[Stored items]
□ □ □ □ □ □ □

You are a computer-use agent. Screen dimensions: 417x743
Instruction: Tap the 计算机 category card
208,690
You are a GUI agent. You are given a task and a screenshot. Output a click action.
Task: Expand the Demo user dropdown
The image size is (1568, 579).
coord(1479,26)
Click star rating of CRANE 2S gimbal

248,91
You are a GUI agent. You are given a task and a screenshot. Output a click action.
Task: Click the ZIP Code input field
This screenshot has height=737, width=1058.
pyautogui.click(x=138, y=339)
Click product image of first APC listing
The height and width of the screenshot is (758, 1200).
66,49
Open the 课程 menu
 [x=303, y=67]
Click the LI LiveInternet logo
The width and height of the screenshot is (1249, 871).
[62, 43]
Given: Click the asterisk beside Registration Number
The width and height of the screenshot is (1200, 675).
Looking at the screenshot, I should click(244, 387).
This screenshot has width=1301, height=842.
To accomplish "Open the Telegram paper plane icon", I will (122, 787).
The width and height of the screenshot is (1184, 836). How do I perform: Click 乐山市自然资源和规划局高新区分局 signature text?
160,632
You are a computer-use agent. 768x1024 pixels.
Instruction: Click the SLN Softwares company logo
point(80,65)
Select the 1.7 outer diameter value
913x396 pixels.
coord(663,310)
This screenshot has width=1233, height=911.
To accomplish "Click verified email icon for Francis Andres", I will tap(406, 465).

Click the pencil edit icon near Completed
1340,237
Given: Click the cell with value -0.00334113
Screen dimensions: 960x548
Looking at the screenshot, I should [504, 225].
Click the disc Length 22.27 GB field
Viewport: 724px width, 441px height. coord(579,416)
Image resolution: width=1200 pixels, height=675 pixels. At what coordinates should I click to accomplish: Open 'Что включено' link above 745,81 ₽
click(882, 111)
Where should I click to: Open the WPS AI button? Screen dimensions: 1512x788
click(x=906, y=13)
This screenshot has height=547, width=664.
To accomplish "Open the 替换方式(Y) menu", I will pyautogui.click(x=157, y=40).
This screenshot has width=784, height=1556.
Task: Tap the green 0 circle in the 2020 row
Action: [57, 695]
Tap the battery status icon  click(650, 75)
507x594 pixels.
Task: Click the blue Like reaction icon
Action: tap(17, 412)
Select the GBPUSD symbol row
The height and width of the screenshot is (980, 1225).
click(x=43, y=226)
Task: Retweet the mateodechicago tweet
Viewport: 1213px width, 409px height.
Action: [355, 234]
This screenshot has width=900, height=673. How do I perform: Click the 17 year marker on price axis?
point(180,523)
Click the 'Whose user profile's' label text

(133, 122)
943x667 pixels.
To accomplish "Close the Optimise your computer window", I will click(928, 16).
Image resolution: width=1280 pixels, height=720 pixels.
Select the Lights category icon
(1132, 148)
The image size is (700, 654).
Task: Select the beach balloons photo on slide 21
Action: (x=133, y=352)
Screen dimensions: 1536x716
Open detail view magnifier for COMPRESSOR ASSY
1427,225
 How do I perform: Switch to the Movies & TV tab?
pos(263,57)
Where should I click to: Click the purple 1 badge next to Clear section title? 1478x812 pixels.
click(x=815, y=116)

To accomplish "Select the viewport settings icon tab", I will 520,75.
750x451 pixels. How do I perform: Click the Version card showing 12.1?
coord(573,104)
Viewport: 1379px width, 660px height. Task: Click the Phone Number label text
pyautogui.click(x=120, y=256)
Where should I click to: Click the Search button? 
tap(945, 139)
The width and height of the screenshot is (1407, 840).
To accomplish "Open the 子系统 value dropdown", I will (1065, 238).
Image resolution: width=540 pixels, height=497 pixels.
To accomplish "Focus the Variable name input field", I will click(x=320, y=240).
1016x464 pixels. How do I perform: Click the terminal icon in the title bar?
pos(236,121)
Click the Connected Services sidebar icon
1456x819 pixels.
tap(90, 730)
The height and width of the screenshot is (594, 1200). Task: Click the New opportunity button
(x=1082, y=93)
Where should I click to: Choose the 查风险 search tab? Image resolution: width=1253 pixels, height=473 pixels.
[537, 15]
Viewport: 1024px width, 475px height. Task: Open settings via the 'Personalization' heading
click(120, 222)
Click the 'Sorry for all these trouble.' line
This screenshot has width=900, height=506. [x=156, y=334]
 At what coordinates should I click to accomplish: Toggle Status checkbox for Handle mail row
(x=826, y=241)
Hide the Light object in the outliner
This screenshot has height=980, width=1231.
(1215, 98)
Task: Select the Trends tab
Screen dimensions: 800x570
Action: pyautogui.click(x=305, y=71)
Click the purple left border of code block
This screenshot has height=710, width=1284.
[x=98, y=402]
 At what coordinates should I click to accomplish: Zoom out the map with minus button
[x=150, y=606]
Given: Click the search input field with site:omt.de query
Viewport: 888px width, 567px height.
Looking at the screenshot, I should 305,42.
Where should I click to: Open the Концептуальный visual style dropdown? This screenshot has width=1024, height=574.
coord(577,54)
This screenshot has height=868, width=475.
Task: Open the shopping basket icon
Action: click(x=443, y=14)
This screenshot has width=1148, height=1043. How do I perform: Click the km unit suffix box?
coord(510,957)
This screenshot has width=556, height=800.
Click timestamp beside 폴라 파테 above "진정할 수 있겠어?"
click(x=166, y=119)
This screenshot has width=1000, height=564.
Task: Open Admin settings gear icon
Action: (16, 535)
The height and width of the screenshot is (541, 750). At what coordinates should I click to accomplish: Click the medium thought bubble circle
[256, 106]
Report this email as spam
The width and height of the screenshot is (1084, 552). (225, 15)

□ □ □ □ □ □ □

* **Activity**: Search the records above for the string "input" and copy each line that holds it.

* **Solution to the problem**:
Task: Click the ZIP Code input field
To accomplish "Focus the Variable name input field", I will click(x=320, y=240).
Given: Click the search input field with site:omt.de query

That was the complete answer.